PROVIDED RECORDS ▸
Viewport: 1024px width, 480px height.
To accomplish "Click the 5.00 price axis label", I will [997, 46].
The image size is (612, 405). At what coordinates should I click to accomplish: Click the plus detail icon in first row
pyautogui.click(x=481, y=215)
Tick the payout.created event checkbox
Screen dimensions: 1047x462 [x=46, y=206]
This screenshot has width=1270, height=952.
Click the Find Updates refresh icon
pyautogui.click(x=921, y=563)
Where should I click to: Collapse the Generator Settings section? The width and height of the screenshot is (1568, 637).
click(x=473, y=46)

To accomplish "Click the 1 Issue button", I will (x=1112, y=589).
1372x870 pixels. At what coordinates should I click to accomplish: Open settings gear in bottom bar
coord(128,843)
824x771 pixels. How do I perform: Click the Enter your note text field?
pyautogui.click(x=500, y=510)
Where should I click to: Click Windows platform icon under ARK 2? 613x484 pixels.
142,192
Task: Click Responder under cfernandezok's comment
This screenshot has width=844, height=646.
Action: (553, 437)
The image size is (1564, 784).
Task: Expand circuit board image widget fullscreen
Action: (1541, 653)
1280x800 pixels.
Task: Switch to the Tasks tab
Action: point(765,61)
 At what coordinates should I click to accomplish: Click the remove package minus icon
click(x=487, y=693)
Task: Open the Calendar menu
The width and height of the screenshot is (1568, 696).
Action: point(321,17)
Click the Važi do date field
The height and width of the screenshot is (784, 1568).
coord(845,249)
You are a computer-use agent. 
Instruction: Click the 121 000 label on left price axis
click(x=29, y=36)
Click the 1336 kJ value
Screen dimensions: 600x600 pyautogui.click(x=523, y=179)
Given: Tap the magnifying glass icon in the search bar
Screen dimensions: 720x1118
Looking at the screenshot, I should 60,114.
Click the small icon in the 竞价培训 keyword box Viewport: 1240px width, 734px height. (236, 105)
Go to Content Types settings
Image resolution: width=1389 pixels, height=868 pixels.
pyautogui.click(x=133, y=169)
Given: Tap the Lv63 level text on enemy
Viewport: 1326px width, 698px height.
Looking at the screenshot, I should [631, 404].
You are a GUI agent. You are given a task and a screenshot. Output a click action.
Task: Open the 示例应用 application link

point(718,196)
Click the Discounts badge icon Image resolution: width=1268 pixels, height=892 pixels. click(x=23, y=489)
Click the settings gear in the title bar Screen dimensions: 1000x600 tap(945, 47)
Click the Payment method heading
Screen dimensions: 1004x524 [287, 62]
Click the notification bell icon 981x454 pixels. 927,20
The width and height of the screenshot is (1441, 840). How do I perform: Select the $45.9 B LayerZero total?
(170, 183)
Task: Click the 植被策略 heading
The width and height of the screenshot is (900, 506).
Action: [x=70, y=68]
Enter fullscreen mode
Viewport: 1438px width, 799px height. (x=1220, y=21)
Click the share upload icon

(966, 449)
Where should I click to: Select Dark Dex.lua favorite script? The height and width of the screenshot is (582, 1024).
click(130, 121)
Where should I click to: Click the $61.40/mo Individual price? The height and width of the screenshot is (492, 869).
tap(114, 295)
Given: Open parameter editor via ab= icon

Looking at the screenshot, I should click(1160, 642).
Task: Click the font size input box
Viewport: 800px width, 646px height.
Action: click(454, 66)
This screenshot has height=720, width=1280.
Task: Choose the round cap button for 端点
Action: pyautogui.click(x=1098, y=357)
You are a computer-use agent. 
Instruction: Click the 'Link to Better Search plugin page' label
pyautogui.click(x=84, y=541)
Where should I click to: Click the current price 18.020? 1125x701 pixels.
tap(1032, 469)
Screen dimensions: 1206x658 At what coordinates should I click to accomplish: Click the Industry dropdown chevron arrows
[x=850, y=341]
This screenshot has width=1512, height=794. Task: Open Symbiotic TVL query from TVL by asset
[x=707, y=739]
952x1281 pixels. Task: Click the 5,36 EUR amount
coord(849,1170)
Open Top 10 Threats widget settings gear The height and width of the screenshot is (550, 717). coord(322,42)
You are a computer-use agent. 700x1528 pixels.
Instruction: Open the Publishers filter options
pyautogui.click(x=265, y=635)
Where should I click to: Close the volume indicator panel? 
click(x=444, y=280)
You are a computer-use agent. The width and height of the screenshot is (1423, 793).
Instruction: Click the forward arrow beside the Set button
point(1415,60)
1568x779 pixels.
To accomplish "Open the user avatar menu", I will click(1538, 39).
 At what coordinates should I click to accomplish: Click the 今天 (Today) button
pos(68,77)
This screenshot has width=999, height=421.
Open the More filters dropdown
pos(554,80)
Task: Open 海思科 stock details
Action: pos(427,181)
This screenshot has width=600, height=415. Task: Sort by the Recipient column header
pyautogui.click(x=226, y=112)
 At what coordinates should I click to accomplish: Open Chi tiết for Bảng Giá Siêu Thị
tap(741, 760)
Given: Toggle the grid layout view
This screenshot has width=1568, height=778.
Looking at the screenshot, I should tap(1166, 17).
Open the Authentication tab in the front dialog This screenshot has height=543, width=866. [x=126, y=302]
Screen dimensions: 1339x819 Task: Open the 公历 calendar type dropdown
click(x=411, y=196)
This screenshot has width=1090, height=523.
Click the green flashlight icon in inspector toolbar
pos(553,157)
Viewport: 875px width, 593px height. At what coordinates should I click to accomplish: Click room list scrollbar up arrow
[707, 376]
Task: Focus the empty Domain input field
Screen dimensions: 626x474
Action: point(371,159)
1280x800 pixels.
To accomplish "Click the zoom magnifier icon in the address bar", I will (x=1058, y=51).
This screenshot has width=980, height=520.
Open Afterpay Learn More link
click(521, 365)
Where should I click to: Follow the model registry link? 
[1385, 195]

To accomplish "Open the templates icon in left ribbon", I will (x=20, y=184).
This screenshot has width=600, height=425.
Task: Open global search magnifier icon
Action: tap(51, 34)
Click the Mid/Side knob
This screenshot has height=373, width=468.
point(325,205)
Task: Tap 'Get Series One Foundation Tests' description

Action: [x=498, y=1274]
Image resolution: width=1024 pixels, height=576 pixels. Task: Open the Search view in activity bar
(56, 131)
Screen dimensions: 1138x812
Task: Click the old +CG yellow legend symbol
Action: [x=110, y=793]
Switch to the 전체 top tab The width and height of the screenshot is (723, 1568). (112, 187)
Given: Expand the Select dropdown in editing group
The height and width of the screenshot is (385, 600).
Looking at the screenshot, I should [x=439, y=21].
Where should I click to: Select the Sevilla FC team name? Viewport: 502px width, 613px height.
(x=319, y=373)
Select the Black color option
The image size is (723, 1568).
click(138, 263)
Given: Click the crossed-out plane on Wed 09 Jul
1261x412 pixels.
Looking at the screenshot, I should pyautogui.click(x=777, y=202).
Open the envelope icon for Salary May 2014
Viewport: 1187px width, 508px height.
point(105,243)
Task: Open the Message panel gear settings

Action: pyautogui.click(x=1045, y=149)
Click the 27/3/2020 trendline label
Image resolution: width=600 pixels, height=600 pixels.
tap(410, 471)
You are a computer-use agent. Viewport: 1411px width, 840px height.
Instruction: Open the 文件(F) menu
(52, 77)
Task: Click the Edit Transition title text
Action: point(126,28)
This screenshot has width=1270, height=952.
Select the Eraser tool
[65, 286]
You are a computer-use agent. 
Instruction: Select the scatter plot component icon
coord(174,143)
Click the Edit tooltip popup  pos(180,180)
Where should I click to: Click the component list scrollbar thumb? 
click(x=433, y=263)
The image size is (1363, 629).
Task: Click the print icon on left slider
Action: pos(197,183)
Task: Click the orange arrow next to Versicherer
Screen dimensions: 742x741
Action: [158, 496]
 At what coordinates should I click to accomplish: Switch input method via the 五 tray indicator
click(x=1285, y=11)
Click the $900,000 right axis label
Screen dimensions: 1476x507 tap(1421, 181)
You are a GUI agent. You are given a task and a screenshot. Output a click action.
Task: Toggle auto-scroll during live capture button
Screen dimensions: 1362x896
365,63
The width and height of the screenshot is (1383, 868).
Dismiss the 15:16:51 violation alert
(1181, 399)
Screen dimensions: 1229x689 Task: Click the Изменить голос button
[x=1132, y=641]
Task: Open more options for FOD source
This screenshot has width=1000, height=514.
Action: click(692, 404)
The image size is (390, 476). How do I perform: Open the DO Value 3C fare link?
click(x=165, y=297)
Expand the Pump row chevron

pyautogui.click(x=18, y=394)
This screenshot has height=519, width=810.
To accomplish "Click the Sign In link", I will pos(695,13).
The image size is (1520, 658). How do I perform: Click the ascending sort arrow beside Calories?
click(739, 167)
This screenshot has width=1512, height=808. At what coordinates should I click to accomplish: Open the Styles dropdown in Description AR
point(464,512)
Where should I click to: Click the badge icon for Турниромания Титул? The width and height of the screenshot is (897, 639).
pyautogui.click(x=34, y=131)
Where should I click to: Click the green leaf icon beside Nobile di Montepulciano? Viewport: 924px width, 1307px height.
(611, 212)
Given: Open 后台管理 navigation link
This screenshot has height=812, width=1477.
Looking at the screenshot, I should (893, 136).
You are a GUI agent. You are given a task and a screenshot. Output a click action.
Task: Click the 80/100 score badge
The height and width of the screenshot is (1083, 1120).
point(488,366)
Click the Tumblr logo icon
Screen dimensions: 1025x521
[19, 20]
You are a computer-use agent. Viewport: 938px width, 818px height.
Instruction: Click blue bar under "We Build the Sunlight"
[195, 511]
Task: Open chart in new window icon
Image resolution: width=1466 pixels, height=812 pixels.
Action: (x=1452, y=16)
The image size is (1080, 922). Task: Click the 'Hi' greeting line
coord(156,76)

WHAT IS EXPECTED ▸ Copy out the items above verbatim, from the line containing "This screenshot has width=1512, height=794." through the line containing "coord(849,1170)", both included.

SOLUTION TO THE PROBLEM ▸
This screenshot has width=1512, height=794. Task: Open Symbiotic TVL query from TVL by asset
[x=707, y=739]
952x1281 pixels. Task: Click the 5,36 EUR amount
coord(849,1170)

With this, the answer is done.